* _Work item_
Restate the data below word for word, leaving nothing out.

Source records:
--- START ---

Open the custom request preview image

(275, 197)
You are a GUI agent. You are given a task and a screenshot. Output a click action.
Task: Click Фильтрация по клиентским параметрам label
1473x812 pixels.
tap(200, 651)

--- END ---

* _Output_
Open the custom request preview image

(275, 197)
You are a GUI agent. You are given a task and a screenshot. Output a click action.
Task: Click Фильтрация по клиентским параметрам label
1473x812 pixels.
tap(200, 651)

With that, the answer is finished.